It will also appeal strongly to those with musical interests on the other side of the Atlantic. Without the Matchbox label (and especially the Bluesmaster Series) many pre-war US country blues and gospel artists would simply have faded into obscurity. We would never have heard of blues musicians such Peg Leg Howell, St. Louise Bessie, Little Brother Montgomery and Blind Willie Davis. Nor would vast quantities of music from better-known artists such Blind Lemon Jefferson, Blind Willie McTell, Skip James, Big Bill Broonzy and Memphis Minnie be available commercially.
In many cases it has simply been a case of an artist or a piece of music surviving obscurity by a record collector having the last surviving 78 record from which Matchbox have revived a copy. The hard work involved in sourcing, compiling and cataloguing these blues collections is never fully appreciated and this book shines a light on one small company that does it so well. It is a remarkable story and one that deserves to be told. (IAN LOMAX)
Blues from the Avon Delta: The Matchbox Blues Story by Mark Jones (The Record Press, 120pp., £19.99), an exhaustive survey of “how Blueswailin’ Bristol kick-started Britain’s late 1960s’ country blues boom and became the epicentre of the UK’s DIY blues record label industry”. A labour of love, this painstakingly researched work, as well as providing a history of the 1960s British blues boom, lists all Saydisc (and related companies’) releases (complete with sleeve images). Blind Boy Fuller and Kokomo Arnold jostle with Jo-Ann and Dave Kelly, Peetie Wheatstraw and Furry Lewis with Mike Cooper and Ian Anderson – the result is truly an aficionado’s dream.

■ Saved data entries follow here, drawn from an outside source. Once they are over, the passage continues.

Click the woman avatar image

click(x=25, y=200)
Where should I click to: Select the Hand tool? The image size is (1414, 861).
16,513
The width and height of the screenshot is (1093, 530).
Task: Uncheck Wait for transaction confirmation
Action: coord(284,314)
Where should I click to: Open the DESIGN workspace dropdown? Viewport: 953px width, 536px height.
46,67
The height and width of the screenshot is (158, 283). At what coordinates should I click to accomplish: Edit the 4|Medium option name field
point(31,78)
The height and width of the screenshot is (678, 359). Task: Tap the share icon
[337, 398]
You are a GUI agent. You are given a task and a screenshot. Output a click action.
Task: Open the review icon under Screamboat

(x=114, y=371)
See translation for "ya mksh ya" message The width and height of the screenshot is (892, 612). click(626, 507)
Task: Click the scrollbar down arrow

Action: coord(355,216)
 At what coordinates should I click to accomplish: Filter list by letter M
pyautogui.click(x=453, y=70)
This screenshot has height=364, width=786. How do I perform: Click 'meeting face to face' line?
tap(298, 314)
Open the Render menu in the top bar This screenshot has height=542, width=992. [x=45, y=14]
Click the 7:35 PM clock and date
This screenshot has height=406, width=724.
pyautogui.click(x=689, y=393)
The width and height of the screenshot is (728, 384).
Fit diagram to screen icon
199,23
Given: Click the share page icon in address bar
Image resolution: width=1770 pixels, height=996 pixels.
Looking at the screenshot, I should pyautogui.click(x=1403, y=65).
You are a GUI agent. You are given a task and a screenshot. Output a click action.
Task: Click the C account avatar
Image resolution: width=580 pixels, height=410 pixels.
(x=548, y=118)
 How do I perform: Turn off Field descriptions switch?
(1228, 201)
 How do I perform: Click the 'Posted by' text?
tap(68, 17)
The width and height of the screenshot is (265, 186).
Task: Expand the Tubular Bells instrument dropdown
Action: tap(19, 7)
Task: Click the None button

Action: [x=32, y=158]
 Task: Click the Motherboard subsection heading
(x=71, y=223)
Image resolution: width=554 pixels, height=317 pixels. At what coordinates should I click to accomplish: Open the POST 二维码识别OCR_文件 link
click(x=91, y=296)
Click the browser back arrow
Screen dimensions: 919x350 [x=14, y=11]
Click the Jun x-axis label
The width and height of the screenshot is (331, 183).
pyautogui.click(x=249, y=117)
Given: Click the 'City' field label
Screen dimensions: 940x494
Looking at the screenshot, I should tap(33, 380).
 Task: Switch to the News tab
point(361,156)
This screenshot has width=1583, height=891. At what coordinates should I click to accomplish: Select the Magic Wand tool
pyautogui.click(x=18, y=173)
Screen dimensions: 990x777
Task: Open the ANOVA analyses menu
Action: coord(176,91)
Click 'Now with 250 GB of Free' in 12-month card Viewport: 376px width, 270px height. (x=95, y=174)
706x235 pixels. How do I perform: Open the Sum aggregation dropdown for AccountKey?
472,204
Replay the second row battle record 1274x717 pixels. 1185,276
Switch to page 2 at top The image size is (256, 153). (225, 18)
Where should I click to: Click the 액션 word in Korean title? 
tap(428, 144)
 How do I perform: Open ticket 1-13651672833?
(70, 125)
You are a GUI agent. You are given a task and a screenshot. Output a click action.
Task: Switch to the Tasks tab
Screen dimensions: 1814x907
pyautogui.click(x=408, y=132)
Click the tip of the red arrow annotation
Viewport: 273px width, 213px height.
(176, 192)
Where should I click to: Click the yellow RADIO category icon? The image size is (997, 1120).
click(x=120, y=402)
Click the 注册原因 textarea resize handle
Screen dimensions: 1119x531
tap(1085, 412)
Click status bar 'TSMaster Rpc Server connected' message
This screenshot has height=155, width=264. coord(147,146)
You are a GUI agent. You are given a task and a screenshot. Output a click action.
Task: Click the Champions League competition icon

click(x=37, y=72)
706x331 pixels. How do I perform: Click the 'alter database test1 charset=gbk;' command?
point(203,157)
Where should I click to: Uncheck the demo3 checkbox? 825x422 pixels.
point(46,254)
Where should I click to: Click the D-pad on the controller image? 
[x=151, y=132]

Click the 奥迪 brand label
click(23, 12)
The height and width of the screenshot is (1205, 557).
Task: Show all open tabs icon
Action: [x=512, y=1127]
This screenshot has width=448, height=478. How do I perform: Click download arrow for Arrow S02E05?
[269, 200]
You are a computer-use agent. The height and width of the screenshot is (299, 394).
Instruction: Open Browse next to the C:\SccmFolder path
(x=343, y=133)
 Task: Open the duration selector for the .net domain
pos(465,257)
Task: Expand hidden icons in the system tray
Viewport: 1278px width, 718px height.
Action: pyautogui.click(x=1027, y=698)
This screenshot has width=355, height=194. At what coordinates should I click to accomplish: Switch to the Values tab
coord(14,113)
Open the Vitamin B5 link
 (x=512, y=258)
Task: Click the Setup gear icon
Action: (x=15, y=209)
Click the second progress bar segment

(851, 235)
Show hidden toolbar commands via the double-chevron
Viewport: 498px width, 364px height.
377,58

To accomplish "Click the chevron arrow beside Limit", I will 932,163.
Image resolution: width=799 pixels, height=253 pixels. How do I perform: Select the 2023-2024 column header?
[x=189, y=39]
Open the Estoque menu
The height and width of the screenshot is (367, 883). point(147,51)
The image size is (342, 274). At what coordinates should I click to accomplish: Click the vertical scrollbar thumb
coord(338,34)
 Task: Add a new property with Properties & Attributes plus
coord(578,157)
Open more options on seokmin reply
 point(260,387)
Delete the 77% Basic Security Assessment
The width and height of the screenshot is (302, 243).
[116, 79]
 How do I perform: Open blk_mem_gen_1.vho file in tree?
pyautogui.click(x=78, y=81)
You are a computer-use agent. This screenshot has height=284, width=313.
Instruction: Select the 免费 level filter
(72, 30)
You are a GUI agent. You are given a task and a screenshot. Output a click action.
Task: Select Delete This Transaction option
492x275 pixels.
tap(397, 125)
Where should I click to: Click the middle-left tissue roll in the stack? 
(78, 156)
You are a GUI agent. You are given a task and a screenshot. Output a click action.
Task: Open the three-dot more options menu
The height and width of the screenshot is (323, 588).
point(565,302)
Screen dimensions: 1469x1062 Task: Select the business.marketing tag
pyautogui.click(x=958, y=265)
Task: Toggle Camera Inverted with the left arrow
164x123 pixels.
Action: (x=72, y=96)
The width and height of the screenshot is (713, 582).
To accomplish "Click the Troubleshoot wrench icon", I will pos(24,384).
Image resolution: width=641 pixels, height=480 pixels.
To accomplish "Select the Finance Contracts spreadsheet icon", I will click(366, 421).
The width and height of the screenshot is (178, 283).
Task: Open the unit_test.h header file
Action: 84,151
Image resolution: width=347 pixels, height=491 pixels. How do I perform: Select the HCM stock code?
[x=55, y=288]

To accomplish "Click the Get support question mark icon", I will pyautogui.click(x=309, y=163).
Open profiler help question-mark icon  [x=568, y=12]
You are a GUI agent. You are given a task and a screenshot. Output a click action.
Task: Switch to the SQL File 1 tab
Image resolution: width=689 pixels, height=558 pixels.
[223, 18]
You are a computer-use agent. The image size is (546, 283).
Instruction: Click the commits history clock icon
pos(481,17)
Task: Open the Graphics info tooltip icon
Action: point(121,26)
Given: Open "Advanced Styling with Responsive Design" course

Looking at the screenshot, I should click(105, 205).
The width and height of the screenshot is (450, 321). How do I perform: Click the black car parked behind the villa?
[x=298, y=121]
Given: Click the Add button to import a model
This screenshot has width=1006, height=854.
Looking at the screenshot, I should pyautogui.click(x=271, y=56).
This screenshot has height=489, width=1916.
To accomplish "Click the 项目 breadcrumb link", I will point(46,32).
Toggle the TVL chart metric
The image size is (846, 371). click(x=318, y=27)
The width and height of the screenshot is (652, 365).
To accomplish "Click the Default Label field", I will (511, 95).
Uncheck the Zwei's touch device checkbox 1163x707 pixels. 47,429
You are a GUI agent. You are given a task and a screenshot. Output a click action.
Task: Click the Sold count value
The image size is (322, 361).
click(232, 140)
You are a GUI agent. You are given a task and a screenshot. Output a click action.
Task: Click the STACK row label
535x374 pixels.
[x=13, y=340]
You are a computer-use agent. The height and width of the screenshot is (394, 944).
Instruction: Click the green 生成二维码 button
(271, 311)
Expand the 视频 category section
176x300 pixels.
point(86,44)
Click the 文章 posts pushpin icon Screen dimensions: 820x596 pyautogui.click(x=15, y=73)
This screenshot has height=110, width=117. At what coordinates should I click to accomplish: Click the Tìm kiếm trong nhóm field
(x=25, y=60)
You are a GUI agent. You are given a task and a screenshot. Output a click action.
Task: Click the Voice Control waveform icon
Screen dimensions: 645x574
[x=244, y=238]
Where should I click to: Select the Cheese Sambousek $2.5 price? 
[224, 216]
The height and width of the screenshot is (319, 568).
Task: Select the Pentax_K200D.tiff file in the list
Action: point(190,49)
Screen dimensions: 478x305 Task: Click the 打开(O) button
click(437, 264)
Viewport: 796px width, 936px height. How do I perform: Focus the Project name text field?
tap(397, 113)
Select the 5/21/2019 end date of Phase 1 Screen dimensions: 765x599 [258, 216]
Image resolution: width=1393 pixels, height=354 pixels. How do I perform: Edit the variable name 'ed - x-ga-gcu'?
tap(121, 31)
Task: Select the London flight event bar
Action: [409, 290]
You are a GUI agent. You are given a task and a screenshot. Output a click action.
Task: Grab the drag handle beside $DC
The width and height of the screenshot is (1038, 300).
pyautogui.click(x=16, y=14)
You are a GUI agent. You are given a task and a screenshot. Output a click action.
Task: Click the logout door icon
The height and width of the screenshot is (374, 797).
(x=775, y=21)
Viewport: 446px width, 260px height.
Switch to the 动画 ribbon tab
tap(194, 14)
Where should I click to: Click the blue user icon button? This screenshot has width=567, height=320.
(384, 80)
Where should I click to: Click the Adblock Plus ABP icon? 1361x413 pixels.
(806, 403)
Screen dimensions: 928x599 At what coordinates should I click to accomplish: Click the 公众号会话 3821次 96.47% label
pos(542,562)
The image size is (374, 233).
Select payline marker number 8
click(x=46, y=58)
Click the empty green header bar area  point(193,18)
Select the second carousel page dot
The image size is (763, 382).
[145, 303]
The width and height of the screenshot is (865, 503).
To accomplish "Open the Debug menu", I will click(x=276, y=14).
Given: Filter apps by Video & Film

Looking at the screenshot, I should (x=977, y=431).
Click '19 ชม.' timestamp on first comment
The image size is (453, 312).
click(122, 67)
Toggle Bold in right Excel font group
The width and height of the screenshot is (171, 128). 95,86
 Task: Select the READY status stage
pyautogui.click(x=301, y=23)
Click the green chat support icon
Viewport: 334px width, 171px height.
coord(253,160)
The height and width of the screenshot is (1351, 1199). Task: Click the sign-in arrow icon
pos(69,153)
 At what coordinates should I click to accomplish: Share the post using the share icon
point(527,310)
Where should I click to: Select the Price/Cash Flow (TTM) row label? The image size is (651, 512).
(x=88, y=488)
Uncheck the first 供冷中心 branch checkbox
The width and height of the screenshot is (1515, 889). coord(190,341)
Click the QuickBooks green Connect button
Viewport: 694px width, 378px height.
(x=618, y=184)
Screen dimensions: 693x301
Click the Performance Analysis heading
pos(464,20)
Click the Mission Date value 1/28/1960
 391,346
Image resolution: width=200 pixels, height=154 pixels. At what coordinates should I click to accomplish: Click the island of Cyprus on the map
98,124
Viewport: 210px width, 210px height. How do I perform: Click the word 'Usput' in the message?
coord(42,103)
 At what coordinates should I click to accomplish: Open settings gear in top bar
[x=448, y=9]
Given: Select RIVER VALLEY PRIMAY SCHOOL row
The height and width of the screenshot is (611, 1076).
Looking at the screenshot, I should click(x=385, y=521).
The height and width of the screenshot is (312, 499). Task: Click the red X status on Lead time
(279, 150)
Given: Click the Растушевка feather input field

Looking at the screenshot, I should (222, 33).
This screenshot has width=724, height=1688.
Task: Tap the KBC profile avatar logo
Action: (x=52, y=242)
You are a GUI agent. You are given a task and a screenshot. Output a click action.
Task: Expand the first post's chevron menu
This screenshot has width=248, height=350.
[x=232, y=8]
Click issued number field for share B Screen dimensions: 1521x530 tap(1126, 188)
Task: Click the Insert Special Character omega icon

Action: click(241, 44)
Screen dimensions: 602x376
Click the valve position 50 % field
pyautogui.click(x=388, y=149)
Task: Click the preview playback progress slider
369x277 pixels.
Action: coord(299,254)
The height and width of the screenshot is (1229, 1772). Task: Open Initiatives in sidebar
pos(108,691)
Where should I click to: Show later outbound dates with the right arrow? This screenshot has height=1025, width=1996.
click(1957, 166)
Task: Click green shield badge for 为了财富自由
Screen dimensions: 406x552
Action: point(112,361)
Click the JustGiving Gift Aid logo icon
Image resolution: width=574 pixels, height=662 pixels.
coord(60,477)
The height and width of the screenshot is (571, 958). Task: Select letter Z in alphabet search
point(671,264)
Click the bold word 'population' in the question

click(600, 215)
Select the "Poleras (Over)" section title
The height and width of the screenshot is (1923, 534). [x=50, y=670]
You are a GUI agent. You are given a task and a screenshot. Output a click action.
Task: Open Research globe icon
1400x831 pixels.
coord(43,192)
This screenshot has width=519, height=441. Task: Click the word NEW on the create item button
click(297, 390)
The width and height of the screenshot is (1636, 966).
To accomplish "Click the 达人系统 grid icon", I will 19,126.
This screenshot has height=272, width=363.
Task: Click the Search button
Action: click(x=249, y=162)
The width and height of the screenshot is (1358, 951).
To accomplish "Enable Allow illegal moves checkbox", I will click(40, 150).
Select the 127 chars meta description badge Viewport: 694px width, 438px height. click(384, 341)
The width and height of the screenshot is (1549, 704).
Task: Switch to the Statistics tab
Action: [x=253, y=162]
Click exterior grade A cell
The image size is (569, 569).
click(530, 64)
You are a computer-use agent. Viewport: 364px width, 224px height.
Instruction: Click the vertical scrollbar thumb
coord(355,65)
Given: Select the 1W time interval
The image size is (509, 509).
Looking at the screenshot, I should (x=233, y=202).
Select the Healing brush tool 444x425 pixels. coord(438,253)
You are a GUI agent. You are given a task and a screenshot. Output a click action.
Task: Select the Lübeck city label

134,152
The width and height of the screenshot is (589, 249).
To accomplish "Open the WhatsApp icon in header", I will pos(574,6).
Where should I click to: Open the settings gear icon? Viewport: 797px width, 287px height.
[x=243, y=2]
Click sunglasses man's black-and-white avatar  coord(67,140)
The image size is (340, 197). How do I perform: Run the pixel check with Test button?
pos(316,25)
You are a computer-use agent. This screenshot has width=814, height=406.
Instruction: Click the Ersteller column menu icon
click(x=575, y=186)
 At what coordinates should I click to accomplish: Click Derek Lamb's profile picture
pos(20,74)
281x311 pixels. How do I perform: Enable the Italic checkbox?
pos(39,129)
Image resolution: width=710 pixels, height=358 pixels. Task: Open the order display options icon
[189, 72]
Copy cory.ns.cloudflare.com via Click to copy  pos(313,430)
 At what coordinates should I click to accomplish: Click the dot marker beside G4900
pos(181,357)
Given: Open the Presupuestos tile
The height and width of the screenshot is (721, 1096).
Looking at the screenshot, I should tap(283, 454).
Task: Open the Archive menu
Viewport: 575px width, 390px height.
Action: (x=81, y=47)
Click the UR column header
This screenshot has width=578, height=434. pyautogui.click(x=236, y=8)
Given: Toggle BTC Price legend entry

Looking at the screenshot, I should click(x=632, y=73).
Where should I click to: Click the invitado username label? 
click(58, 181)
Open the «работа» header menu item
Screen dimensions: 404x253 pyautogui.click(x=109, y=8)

Jefferson Blues Magazine (Sweden): The Swedish Blues Society
BLUES FROM THE AVON DELTA - The Matchbox Blues Story: Mark Jones
The Record Press, 2021: ISBN 978-1-909953-76-5
There aren't many of us. But we exist. We who are morbidly interested in discographies, listings, matrix numbers and alternative takes. And this 114-page paperback in A4 format is an excellent example of what we like. This is the story of the blues part of Saydisc Records. Author Mark Jones has written another book about the label, “The Saydisc & Village Thing Discography”. But here the focus is on the blues of this company that was a leader in the English blues releases of the late 1960s. Over 100 LPs were issued between 1967 and 1987. Perhaps not impressive if you're used to Ace, Charly or Jasmine, but Saydisc was the pioneer who started it all.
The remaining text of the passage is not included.